● **GIVEN REQUEST**
Duplicate the lines below without any changes, covering the stretch from the line that contains "Given: Open the Import/Export Template tab" through the line that contains "tap(877, 275)", with both of those lines included.

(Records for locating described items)
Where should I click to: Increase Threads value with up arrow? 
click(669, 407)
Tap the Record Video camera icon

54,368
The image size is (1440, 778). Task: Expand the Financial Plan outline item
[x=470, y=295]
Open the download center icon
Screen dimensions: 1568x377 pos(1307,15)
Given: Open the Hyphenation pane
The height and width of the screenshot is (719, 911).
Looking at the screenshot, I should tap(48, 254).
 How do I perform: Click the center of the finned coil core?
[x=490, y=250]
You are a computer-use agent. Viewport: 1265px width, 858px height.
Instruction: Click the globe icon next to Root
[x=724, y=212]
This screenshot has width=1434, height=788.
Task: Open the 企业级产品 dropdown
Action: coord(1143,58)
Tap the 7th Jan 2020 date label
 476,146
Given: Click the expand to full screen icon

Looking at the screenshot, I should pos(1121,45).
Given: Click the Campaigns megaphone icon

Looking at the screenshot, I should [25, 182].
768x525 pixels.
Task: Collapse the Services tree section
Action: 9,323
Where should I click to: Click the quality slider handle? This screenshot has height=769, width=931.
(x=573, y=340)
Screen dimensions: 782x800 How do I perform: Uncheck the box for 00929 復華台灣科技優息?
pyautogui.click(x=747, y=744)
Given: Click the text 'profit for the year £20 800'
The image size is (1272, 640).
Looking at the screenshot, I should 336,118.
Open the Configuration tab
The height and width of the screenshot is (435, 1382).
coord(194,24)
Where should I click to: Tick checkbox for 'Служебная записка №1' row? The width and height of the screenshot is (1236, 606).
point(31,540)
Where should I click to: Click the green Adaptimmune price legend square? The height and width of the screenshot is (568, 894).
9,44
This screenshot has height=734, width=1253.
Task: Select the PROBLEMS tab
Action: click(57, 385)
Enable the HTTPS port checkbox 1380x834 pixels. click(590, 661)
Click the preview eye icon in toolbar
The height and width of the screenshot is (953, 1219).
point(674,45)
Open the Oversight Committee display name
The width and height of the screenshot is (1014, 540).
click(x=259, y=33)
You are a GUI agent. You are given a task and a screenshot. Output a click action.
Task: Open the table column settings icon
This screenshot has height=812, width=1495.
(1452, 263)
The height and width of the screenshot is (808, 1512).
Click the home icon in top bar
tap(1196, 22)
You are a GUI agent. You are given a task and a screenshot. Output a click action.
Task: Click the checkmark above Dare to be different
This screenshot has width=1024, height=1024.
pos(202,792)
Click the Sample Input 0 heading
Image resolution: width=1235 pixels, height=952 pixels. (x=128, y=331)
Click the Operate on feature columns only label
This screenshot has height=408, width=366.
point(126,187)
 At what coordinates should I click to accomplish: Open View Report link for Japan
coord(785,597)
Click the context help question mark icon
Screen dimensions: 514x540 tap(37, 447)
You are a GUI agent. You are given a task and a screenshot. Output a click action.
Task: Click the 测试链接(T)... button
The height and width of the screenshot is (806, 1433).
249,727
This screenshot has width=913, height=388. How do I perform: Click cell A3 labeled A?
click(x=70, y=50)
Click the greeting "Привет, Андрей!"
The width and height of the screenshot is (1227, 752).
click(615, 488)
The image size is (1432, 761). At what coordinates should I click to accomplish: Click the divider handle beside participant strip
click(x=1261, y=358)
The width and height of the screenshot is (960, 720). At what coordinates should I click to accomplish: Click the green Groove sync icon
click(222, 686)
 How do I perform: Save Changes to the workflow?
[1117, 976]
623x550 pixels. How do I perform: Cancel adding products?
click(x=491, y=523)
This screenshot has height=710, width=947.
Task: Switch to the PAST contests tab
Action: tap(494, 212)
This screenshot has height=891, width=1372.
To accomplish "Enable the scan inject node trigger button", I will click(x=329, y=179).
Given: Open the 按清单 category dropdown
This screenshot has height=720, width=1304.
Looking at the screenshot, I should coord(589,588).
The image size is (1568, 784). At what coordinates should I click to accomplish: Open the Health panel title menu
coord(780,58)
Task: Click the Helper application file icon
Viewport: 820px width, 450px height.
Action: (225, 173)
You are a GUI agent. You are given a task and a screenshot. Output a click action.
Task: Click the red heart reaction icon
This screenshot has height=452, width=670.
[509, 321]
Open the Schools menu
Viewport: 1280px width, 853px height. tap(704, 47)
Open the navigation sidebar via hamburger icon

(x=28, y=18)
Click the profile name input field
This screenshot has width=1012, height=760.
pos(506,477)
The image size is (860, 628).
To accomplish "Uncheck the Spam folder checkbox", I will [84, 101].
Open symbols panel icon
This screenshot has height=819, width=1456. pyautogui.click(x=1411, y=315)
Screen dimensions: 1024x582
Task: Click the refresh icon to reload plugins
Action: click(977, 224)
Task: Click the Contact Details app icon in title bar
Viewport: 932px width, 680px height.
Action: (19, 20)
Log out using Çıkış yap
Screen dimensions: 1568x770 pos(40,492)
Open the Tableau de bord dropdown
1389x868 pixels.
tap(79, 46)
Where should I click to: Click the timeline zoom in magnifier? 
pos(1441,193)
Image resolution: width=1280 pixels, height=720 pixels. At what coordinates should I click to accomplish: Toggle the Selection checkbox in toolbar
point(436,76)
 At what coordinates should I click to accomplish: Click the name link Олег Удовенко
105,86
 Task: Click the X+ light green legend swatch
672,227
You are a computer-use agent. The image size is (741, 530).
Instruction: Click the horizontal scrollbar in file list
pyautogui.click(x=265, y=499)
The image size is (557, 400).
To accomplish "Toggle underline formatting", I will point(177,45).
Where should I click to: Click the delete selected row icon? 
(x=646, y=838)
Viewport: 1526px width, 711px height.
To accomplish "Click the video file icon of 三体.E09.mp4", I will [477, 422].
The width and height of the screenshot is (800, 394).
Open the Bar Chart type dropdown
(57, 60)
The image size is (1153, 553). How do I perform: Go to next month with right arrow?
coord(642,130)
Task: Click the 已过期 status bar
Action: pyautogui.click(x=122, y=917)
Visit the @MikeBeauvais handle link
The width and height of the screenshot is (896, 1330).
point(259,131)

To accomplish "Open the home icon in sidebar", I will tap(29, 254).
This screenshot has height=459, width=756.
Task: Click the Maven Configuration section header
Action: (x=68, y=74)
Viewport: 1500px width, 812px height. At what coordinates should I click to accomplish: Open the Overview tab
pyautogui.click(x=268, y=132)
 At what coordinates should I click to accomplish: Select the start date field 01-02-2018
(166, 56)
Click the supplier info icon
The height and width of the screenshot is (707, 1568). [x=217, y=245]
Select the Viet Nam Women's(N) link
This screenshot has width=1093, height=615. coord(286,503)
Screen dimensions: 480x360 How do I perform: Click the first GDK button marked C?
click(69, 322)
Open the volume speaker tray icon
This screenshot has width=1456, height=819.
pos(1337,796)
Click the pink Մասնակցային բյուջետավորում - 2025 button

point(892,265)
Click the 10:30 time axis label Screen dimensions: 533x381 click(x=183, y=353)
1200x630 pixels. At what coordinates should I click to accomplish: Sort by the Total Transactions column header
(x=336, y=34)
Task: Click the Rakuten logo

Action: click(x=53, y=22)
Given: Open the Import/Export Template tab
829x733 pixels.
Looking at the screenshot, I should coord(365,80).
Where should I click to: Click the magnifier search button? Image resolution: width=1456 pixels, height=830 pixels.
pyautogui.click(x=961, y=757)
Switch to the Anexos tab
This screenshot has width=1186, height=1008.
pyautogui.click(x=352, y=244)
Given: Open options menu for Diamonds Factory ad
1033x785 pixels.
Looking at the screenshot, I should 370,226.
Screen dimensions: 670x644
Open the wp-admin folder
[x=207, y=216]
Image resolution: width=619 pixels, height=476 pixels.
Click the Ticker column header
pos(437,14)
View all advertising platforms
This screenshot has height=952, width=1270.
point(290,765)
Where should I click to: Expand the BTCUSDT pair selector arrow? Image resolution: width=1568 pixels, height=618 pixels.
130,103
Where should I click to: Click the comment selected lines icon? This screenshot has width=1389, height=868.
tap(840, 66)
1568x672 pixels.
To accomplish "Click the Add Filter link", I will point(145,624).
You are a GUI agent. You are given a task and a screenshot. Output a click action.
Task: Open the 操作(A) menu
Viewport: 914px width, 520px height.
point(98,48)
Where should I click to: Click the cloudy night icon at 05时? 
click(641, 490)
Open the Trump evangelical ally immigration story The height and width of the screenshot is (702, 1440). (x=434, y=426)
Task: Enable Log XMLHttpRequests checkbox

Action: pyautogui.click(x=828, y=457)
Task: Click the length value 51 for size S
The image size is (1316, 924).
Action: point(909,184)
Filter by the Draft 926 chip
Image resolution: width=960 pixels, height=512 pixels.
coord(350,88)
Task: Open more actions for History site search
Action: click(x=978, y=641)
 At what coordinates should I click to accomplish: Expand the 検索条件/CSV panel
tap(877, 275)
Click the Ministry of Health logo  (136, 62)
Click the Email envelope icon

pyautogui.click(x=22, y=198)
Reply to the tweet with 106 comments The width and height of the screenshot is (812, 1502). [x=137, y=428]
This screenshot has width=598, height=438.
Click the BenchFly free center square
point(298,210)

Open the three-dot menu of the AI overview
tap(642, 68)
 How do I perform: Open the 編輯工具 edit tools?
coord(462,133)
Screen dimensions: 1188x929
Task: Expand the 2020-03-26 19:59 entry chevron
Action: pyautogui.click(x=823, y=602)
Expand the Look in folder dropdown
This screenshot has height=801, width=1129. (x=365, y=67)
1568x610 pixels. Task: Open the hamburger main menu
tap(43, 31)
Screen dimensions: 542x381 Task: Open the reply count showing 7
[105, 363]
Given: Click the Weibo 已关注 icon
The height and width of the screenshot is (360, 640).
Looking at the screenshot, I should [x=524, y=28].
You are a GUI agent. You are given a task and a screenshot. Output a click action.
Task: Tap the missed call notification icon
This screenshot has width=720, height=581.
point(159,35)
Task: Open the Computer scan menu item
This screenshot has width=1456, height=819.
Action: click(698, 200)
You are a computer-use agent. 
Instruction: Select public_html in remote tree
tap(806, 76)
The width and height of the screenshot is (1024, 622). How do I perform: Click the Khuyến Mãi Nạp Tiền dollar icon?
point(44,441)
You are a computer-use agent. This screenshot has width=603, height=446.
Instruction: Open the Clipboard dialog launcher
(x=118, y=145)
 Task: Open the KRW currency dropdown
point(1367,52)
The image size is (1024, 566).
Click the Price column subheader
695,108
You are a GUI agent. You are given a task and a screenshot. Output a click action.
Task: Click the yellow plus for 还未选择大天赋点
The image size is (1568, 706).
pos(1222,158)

● **CORRECT ANSWER**
Given: Open the Import/Export Template tab
829x733 pixels.
Looking at the screenshot, I should coord(365,80).
Where should I click to: Click the magnifier search button? Image resolution: width=1456 pixels, height=830 pixels.
pyautogui.click(x=961, y=757)
Switch to the Anexos tab
This screenshot has width=1186, height=1008.
pyautogui.click(x=352, y=244)
Given: Open options menu for Diamonds Factory ad
1033x785 pixels.
Looking at the screenshot, I should 370,226.
Screen dimensions: 670x644
Open the wp-admin folder
[x=207, y=216]
Image resolution: width=619 pixels, height=476 pixels.
Click the Ticker column header
pos(437,14)
View all advertising platforms
This screenshot has height=952, width=1270.
point(290,765)
Where should I click to: Expand the BTCUSDT pair selector arrow? Image resolution: width=1568 pixels, height=618 pixels.
130,103
Where should I click to: Click the comment selected lines icon? This screenshot has width=1389, height=868.
tap(840, 66)
1568x672 pixels.
To accomplish "Click the Add Filter link", I will point(145,624).
You are a GUI agent. You are given a task and a screenshot. Output a click action.
Task: Open the 操作(A) menu
Viewport: 914px width, 520px height.
point(98,48)
Where should I click to: Click the cloudy night icon at 05时? 
click(641, 490)
Open the Trump evangelical ally immigration story The height and width of the screenshot is (702, 1440). (x=434, y=426)
Task: Enable Log XMLHttpRequests checkbox

Action: pyautogui.click(x=828, y=457)
Task: Click the length value 51 for size S
The image size is (1316, 924).
Action: point(909,184)
Filter by the Draft 926 chip
Image resolution: width=960 pixels, height=512 pixels.
coord(350,88)
Task: Open more actions for History site search
Action: click(x=978, y=641)
 At what coordinates should I click to accomplish: Expand the 検索条件/CSV panel
tap(877, 275)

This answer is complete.